[Records provided]

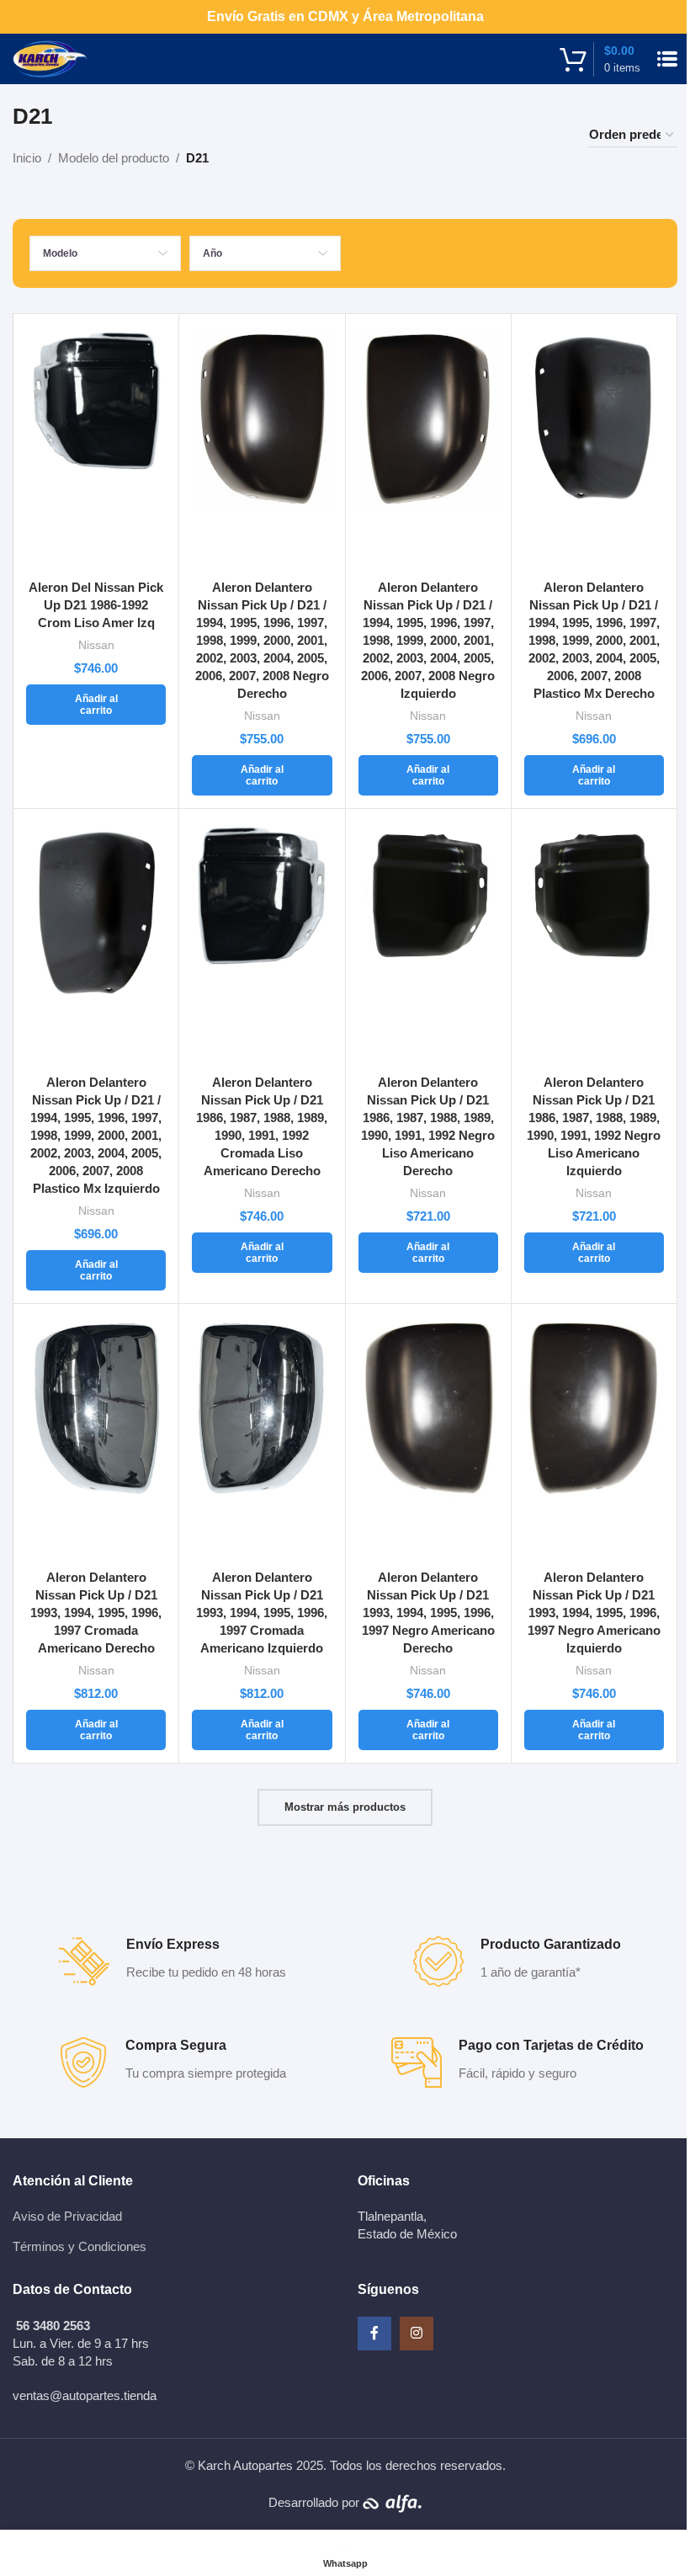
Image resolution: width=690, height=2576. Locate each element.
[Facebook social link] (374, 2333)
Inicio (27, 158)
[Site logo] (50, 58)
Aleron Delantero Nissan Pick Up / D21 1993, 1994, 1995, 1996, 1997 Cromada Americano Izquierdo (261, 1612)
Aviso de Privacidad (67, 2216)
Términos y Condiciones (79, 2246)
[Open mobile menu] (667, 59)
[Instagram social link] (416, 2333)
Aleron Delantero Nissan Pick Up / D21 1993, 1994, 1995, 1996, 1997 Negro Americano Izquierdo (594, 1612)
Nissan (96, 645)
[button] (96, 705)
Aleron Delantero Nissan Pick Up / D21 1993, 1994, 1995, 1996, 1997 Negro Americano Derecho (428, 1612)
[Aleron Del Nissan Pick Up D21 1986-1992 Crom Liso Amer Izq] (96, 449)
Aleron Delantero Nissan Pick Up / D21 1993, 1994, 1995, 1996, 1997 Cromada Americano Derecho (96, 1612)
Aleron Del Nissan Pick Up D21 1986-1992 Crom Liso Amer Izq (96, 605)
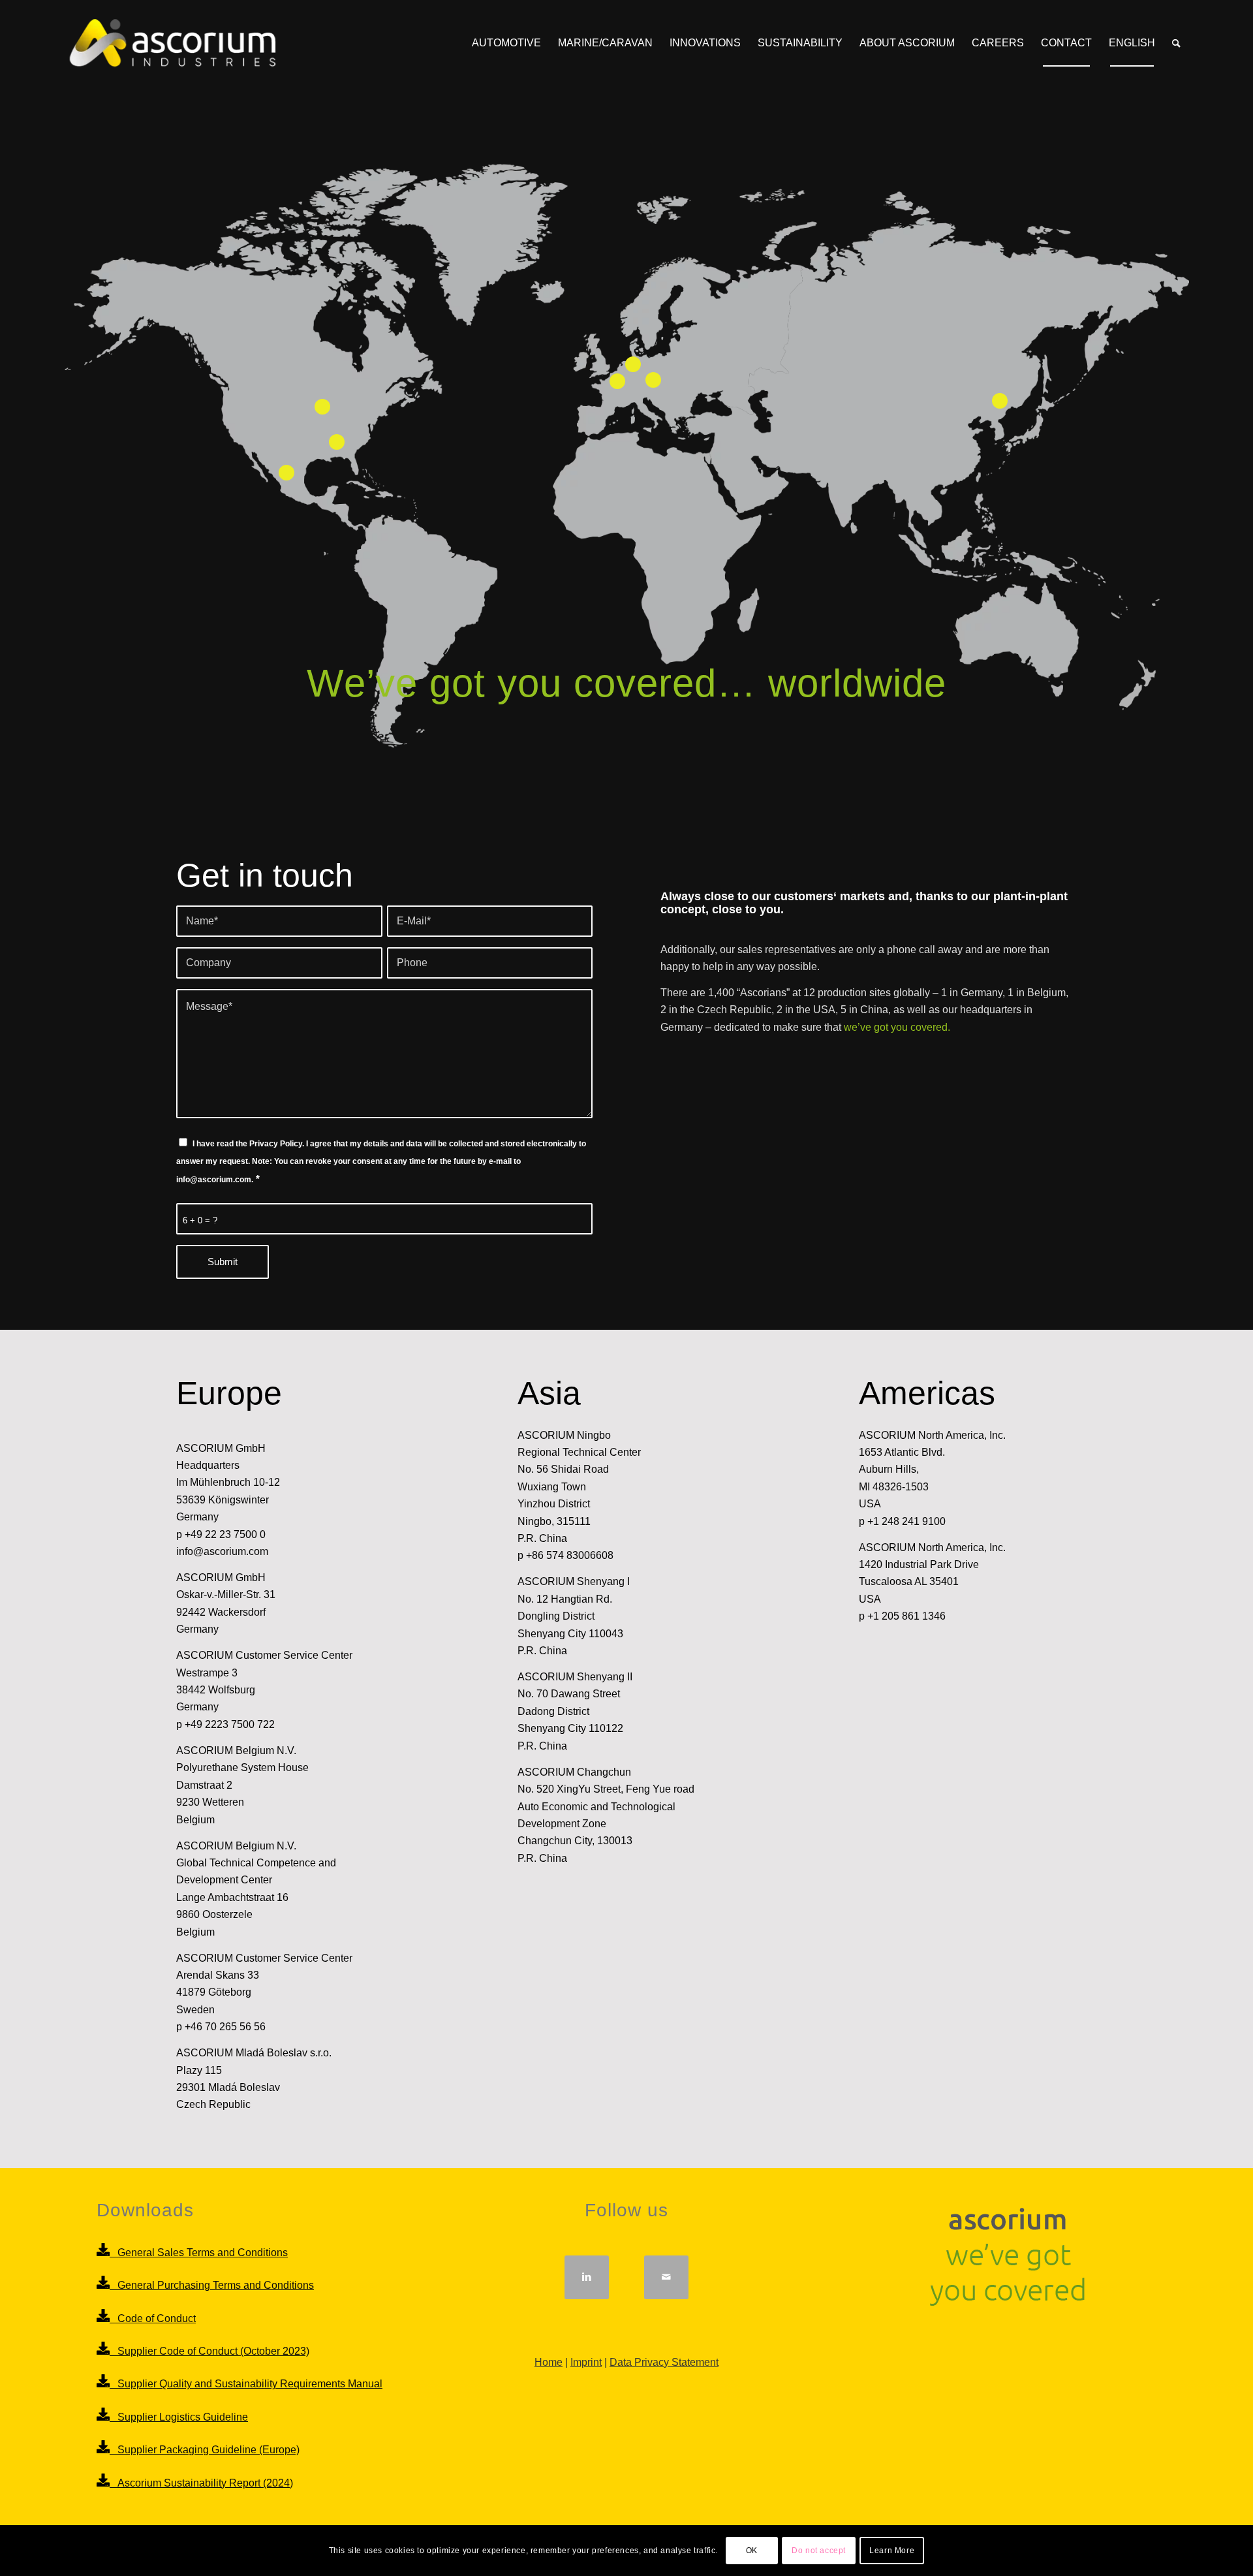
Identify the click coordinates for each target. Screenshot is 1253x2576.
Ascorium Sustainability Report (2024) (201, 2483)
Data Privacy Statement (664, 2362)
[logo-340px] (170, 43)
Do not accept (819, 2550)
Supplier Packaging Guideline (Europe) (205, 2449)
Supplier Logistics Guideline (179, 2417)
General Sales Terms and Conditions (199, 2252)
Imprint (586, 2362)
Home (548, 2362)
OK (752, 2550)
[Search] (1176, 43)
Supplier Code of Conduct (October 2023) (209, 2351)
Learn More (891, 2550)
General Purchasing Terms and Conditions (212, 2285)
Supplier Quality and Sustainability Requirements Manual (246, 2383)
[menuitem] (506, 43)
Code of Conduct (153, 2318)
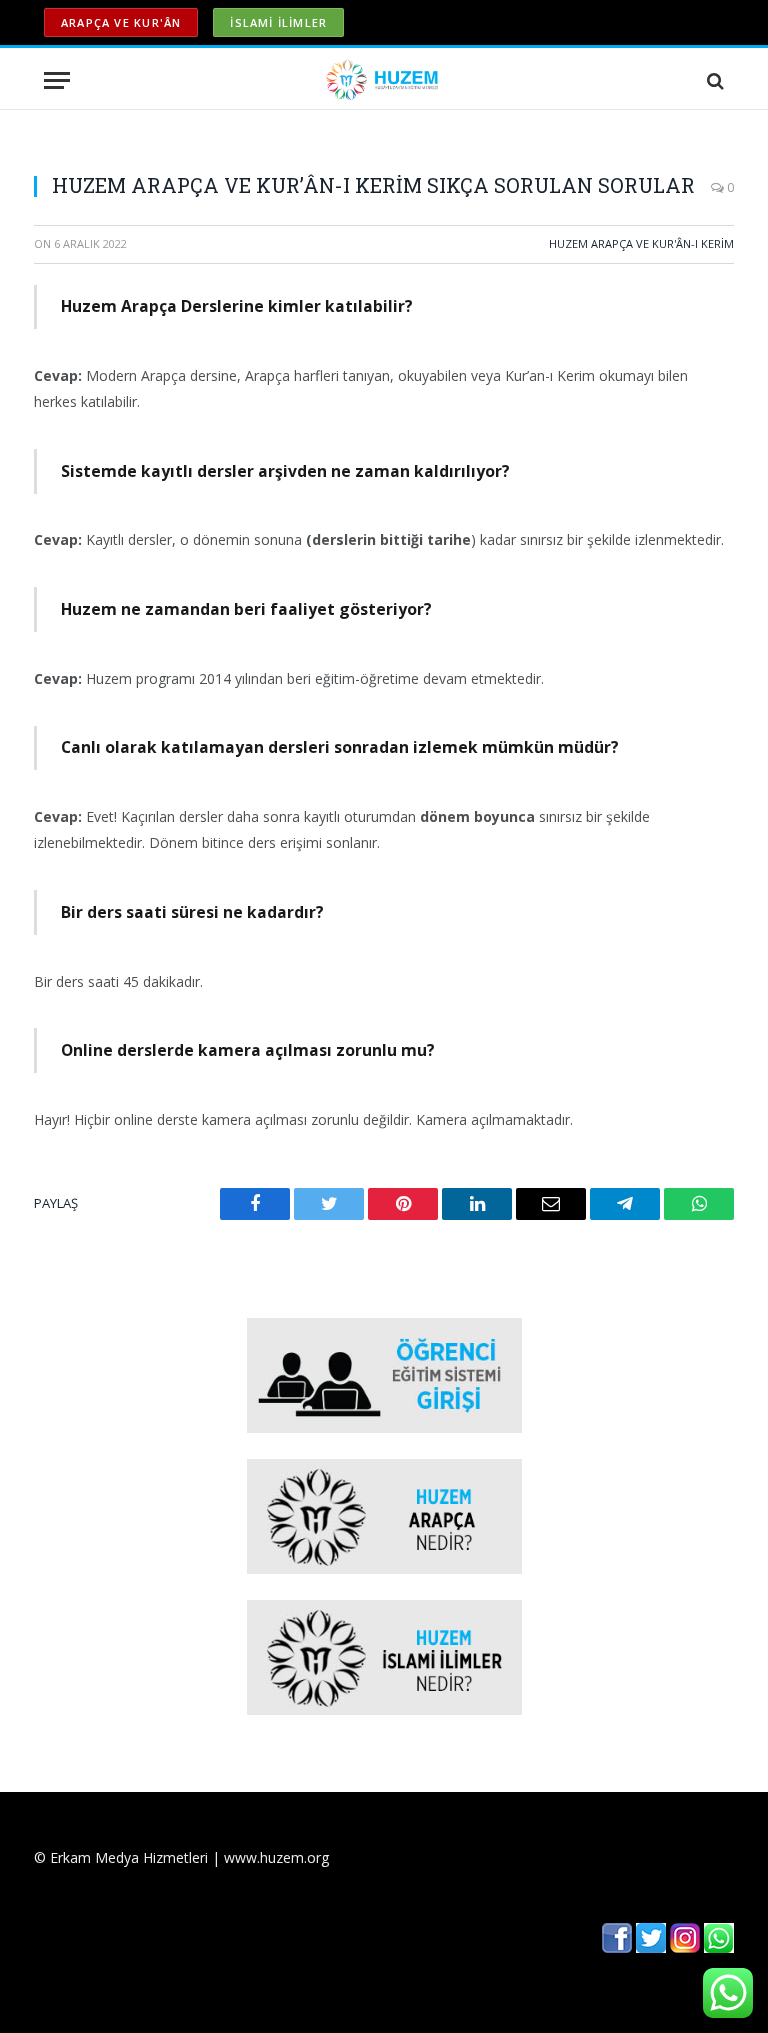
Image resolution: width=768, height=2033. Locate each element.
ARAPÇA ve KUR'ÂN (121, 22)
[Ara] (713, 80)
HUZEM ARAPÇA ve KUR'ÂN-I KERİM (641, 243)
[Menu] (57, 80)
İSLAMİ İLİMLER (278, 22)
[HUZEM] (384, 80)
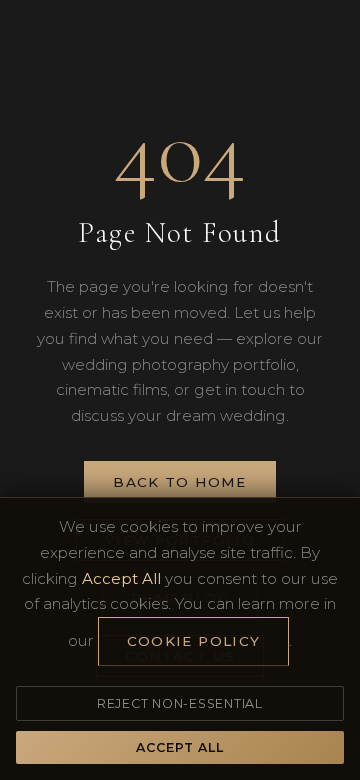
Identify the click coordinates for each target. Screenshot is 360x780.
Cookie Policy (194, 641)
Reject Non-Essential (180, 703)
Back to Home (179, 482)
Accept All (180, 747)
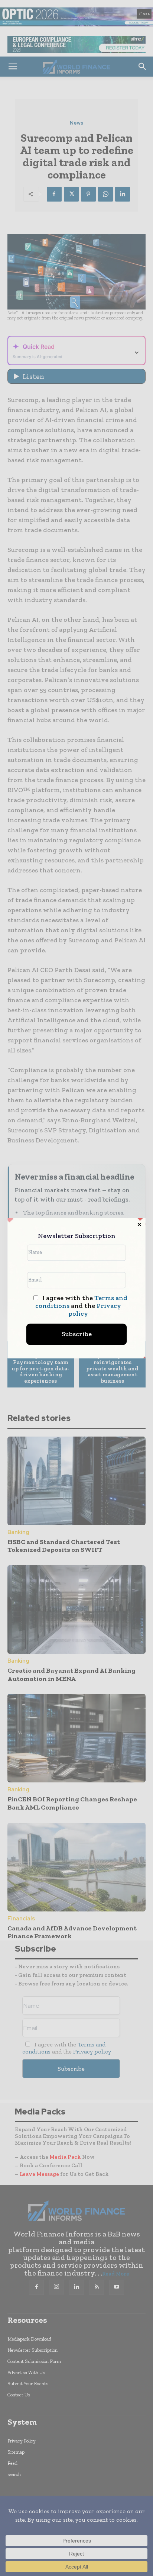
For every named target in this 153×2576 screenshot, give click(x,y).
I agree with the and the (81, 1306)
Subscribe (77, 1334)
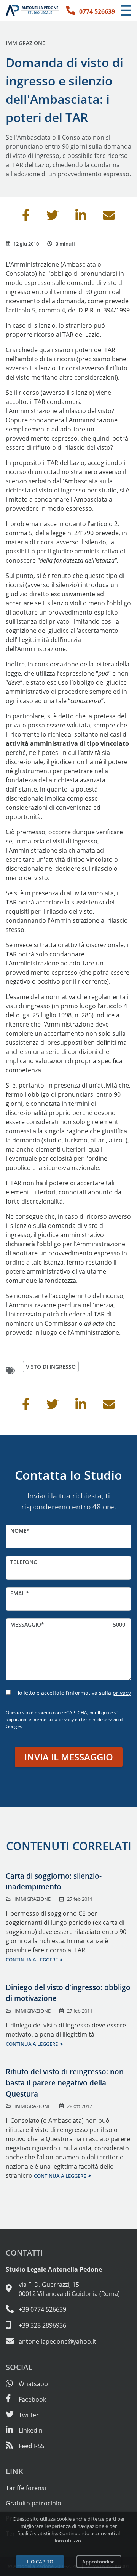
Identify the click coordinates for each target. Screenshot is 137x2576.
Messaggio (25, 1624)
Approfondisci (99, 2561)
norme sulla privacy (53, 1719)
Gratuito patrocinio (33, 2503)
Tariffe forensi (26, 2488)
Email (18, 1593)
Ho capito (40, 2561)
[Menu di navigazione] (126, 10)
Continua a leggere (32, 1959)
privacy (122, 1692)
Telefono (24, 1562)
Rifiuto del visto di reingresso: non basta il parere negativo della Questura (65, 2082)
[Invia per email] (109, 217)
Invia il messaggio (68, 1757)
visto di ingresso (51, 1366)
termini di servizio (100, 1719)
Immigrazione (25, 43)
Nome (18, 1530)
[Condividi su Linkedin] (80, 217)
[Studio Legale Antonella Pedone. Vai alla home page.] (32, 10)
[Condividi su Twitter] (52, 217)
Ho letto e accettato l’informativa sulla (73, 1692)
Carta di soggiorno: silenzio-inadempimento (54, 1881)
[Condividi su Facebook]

[/Records provided]

Problem details:
The pictures should be dropped, and every line above should be set down again exactly.

Answer box:
Image resolution: width=690, height=2576. Locate each element.
[Facebook social link] (374, 2333)
Inicio (27, 158)
[Site logo] (50, 58)
Aleron Delantero Nissan Pick Up / D21 1993, 1994, 1995, 1996, 1997 Cromada Americano Izquierdo (261, 1612)
Aviso de Privacidad (67, 2216)
Términos y Condiciones (79, 2246)
[Open mobile menu] (667, 59)
[Instagram social link] (416, 2333)
Aleron Delantero Nissan Pick Up / D21 1993, 1994, 1995, 1996, 1997 Negro Americano Izquierdo (594, 1612)
Nissan (96, 645)
[button] (96, 705)
Aleron Delantero Nissan Pick Up / D21 1993, 1994, 1995, 1996, 1997 Negro Americano Derecho (428, 1612)
[Aleron Del Nissan Pick Up D21 1986-1992 Crom Liso Amer Izq] (96, 449)
Aleron Delantero Nissan Pick Up / D21 1993, 1994, 1995, 1996, 1997 Cromada Americano Derecho (96, 1612)
Aleron Del Nissan Pick Up D21 1986-1992 Crom Liso Amer Izq (96, 605)
Identify the click coordinates for each target. Screenshot is 1253x2576.
Ascorium Sustainability Report (2024) (201, 2483)
Data Privacy Statement (664, 2362)
[logo-340px] (170, 43)
Do not accept (819, 2550)
Supplier Packaging Guideline (Europe) (205, 2449)
Supplier Logistics Guideline (179, 2417)
General Sales Terms and Conditions (199, 2252)
Imprint (586, 2362)
Home (548, 2362)
OK (752, 2550)
[Search] (1176, 43)
Supplier Code of Conduct (October 2023) (209, 2351)
Learn More (891, 2550)
General Purchasing Terms and Conditions (212, 2285)
Supplier Quality and Sustainability Requirements Manual (246, 2383)
[menuitem] (506, 43)
Code of Conduct (153, 2318)
Image resolution: width=768, height=2033. Locate each element.
ARAPÇA ve KUR'ÂN (121, 22)
[Ara] (713, 80)
HUZEM ARAPÇA ve KUR'ÂN-I KERİM (641, 243)
[Menu] (57, 80)
İSLAMİ İLİMLER (278, 22)
[HUZEM] (384, 80)
Identify the click coordinates for each target. Screenshot is 360x780.
Cookie Policy (194, 641)
Reject Non-Essential (180, 703)
Back to Home (179, 482)
Accept All (180, 747)
For every named target in this 153×2576 screenshot, give click(x,y).
I agree with the and the (81, 1306)
Subscribe (77, 1334)
Identify the click coordinates for each target. Screenshot is 137x2576.
Messaggio (25, 1624)
Approfondisci (99, 2561)
norme sulla privacy (53, 1719)
Gratuito patrocinio (33, 2503)
Tariffe forensi (26, 2488)
Email (18, 1593)
Ho capito (40, 2561)
[Menu di navigazione] (126, 10)
Continua a leggere (32, 1959)
privacy (122, 1692)
Telefono (24, 1562)
Rifiuto del visto di reingresso: non basta il parere negativo della Questura (65, 2082)
[Invia per email] (109, 217)
Invia il messaggio (68, 1757)
visto di ingresso (51, 1366)
termini di servizio (100, 1719)
Immigrazione (25, 43)
Nome (18, 1530)
[Condividi su Linkedin] (80, 217)
[Studio Legale Antonella Pedone. Vai alla home page.] (32, 10)
[Condividi su Twitter] (52, 217)
Ho letto e accettato l’informativa sulla (73, 1692)
Carta di soggiorno: silenzio-inadempimento (54, 1881)
[Condividi su Facebook]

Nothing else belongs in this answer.